Emancipation day celebrations have been celebrated in Ghana over the last ten years annually to commemorate the final abolition of slavery in the British colonies; it marks Africans freedom from slavery.

Over the years the essence of the celebrations seems to be dwindling; now the country does not record the great numbers of African-Americans who used to troop in town to mark the celebrations.

As for Ghanaians participation in the celebrations, the less we talk about it, the better.

Mr Jake Obetsebi-Lamptey, Former Minister of Tourism and Diasporan Relations when he was in office used to call on Ghanaians to join in the celebrations which he said was so important to Africa’s total emancipation.

“The Independence of Ghana is meaningless unless it is linked with the total liberation of Africa,” Dr Nkrumah’s statement which has been repeated over and over again is always been used to stress the need for Africa’s emancipation.

Perhaps getting to understand what emancipation is and what lessons there are to be learnt from the celebration would help Ghanaians appreciate what it is. Emancipation day is celebrated in Ghana because Africans and Ghanaians as a people were taken into slavery in Britain, America and some parts of Europe. These blacks were slaves who were used for menial jobs with the whites as their slave masters.
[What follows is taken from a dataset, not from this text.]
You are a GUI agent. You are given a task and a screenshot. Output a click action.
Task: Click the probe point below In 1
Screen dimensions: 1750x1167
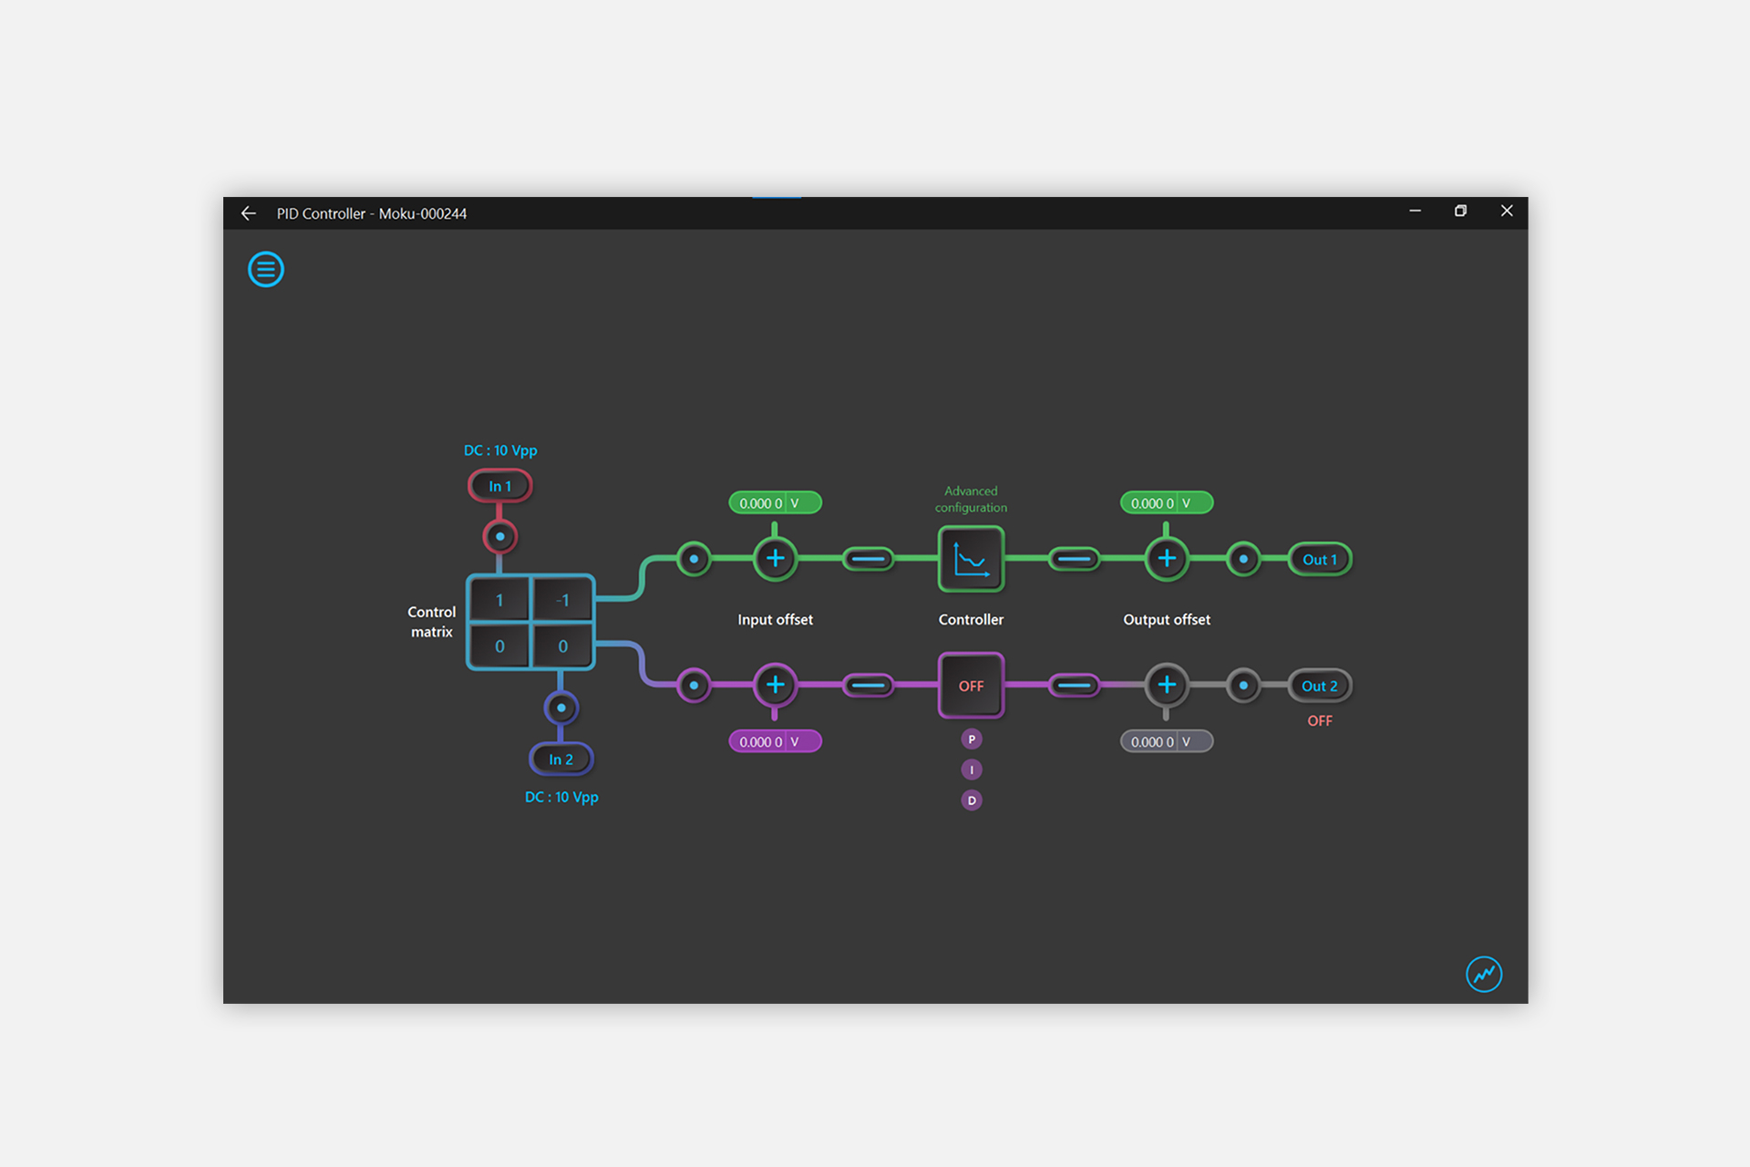click(500, 536)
What would make a human being take his/her fellow human being and use him as a slave? Professor Irene Odotei, President of the Historical Society of Ghana, attributes such acts to greed and exploitation.

She says the crave for people to want to have more than others and be able to be respected more in society than others could have led to the Trans-Atlantic Slave Trade.

“For people to have conceived the idea of selling human beings as slaves they must have seen others as less human being,” She said and added, “the slave trade is therefore a problem for the world”.

Prof. Odotei said factors that led to the slave trade were no different from the number of ethnic group disparities in the country and the world at large which made some people see their ethnic groups as superior to others and some people in some countries see themselves more important than others. What could have led to these conflicts in the Bawku area when we are all suppose to be one people with one destiny? She condemned greed and exploitation which is been exhibited in different forms in our country these days and pointed out that those were the very factors that might have led to the abominable Trans-Atlantic Slave Trade. Why is the armed robbery rate increasing? Why are people hurting their fellow humans just to get mobile phones or some little money or something? It is not just armed robbery but what happens in our homes, offices and even what make African countries still look up to the developed world for what to do in their own countries.

Again, Prof. Odotei questions: “Why would a black person who finds himself in the midst of white people travelling to perhaps Europe or America be isolated for questioning at Immigration because perhaps a black person is not supposed to be qualified to attend workshops and other academic programmes in Europe or America?”

She said emancipation was an on-going process and until we achieved a situation where human beings found themselves to be equal and thus free to operate we must continue to repeat the message of emancipation. Prof. Odotei’s concerns are not different from what Mr. Musiliu Obanikoro, Nigerian High Commissioner to Ghana, expressed at the Wreath Laying ceremony held to honour three Pan- Africanist in Ghana.

He said Emancipation day celebrations should be a time when all Africans have a sober reflection on why there was an extreme wickedness by humans to their fellow human beings.

Africans need to fight slavery in all forms, he said, and explained that there was now intellectual slavery among Africans because it seemed people were not able to think by themselves

"Now the developed world does everything for us, we are not able to do things or formulate policies for ourselves as Africans," Mr. Obanikoro said. He therefore urged the Ministry of Tourism and Diasporan Relations to involve all African countries in the celebration, noting that Emancipation Day celebration was significant to all Africans.

Mr. Obanikoro said there was still slavery on the continent, adding: "The struggle is yet to end...the challenges ahead are greater than the ones we fought and won." He further called on the sector ministry to ensure that the Ghanaian populace joined in the celebration since there was the need for them to understand the celebration.

Rabbi Kohain, a member of the Pan African festival (PANAFEST) Board, also stressed the significance of the celebration and said emancipation should be an inspiration for Africans to handle the challenges that lay ahead of the continent.

Africa is not yet emancipated economically, intellectually and socially, he said, but noted that emancipation was an on-going process and expressed the hope that we would get there as a continent.

Mrs Oboshie Sai-Cofie, Minister of Tourism and Diasporan Relations, pledging government’s commitment to celebrate Emancipation Day noted the need for Ghanaians to join hands with the entire African community to work hard to uplift the continent from poverty, mediocrity and ethnic differences. Ghana, she said, was a major exits point for slaves on the West Coast of Africa during the slave trade hence the claim to position the country as a gateway for those in the Diaspora.